A double-blind, placebo-controlled, multi-center trial was conducted in 250 adult patients with mildly to moderately active ulcerative colitis. The trial population was primarily white (84%), had a mean age of 44 years (7% age 65 years or older), and 49% were men. Disease activity was assessed using a modified Mayo Disease Activity Index1 (MMDAI), which was a sum of four subscores (bowel frequency, rectal bleeding, endoscopic appearance, and physician’s global assessment), each ranging from 0 to 3, with higher scores indicating worse disease. The median baseline MMDAI score was 8 and the median baseline rectal bleeding subscore was 2. Patients were randomized 2:1 to receive 8 weeks of treatment with either balsalazide disodium tablets 3.3 g twice daily or placebo.

The primary efficacy endpoint was the proportion of patients that achieved clinical improvement and improvement in the rectal bleeding subscale of the MMDAI at the end of 8 weeks of treatment. Clinical Improvement was defined as having both a ≥ 3 point improvement from baseline in the MMDAI score and a ≥ 1 point improvement from baseline in the rectal bleeding subscore. Two key secondary efficacy endpoints were the proportion of patients with Clinical Remission and Mucosal Healing at the end of 8 weeks of treatment. Clinical Remission was defined as a score of 0 for rectal bleeding and a combined score of ≤ 2 for bowel frequency and physician’s assessment using the MMDAI subscale; the endoscopic sub-score was not considered in this definition. Mucosal Healing was defined as an endoscopy/sigmoidoscopy score of 0 or 1, where a score of 1 could include signs of erythema or decreased vascular pattern; by definition, the presence of friability indicated a score of 2 or 3.

After 8 weeks of treatment, the proportion of patients who met the definition of Clinical Improvement was greater for the balsalazide disodium tablets-treated group compared to the placebo group (Table 3).

Table 3: Proportion of Patients with Clinical Improvement* at Week 8

for the Total Population and by Gender Subgroups

* Clinical Improvement: ≥ 3 improvement in MMDAI score and ≥ 1 point improvement in rectal bleeding.

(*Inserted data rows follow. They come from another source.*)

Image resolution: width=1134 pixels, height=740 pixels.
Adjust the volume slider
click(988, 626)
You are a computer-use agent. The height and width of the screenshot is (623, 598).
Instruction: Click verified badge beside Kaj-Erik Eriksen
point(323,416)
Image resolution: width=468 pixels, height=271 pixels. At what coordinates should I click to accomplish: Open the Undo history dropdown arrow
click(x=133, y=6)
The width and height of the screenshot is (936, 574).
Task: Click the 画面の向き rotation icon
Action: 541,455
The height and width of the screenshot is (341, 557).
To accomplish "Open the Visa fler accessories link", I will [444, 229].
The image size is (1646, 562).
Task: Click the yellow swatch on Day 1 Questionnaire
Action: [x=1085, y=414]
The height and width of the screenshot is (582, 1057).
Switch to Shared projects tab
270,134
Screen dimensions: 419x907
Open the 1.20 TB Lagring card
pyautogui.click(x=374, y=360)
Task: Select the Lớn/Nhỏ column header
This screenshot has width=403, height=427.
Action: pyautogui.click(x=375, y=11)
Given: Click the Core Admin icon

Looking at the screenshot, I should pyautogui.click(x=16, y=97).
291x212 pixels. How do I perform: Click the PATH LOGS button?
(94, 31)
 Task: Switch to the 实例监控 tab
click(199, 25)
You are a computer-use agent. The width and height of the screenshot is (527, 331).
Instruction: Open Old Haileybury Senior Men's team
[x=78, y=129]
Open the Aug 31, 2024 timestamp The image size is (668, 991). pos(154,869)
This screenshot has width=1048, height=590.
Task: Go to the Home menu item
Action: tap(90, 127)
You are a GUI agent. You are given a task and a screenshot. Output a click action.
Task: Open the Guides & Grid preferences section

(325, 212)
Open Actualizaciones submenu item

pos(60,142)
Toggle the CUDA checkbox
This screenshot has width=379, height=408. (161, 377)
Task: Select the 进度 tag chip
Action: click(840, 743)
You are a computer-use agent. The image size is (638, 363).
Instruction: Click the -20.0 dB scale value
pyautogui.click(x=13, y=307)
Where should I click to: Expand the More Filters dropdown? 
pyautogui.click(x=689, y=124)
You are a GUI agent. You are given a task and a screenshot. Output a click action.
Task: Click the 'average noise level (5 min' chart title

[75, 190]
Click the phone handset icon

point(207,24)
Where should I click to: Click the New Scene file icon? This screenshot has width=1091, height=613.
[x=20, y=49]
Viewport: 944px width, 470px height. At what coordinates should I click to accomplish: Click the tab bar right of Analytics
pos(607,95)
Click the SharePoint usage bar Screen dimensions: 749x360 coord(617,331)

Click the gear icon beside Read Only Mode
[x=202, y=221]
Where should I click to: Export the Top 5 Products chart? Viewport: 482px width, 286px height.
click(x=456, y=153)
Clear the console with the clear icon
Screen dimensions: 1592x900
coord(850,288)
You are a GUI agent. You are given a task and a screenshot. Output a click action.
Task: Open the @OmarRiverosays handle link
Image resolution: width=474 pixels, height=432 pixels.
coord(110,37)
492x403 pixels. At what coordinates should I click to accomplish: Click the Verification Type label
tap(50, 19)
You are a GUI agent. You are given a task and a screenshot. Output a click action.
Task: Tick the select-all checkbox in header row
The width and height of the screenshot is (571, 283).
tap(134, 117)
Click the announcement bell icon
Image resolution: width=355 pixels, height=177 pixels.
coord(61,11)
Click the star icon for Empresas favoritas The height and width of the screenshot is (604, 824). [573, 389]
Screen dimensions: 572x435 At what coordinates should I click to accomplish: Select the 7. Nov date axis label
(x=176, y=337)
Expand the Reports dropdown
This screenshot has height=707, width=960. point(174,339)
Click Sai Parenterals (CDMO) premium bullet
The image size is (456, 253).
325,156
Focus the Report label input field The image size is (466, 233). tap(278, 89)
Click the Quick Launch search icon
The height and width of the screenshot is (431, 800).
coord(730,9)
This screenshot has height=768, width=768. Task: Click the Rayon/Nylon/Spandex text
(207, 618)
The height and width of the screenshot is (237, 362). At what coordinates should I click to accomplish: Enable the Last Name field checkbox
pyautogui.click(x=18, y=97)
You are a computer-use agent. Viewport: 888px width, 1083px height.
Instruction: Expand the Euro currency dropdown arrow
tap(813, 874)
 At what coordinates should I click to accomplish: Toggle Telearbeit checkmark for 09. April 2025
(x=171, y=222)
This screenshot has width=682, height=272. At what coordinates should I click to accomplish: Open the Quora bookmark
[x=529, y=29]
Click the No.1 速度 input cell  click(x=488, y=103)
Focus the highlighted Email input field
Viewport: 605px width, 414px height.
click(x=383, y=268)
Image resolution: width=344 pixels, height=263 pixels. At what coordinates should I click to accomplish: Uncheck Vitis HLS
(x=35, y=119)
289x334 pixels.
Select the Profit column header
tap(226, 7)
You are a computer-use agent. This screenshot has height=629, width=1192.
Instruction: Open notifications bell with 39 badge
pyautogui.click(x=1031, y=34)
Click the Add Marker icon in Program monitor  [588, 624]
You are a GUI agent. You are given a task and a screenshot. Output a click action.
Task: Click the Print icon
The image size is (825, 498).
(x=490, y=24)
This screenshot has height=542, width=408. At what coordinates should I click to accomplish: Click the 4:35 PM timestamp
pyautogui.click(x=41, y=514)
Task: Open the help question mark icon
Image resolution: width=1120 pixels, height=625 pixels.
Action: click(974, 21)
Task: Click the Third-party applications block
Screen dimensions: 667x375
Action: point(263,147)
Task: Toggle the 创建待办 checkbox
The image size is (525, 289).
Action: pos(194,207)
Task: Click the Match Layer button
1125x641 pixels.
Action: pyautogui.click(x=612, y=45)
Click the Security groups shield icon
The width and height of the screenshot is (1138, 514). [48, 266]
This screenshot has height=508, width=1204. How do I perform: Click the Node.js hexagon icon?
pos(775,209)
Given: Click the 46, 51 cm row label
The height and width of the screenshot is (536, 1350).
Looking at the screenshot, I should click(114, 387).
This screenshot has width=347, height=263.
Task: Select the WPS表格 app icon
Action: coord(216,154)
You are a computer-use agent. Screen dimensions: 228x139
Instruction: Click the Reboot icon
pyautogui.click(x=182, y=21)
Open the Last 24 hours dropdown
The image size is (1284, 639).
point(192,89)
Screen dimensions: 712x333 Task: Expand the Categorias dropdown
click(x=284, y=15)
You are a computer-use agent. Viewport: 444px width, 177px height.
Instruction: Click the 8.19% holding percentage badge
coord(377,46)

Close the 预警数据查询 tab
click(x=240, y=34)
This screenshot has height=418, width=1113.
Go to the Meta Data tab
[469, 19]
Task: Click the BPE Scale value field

These differences were statistically significant in the overall population; however, these effects were entirely driven by the results in the male subpopulation. With adjustment for multiplicity, statistically significant differences were also seen in the male patients for Clinical Remission (35% with balsalazide disodium tablets vs. 13% for placebo) and for Mucosal Healing (52% with balsalazide disodium tablets vs. 20% for placebo). Effectiveness of balsalazide disodium tablets was not demonstrated in the female subpopulation in the clinical trial.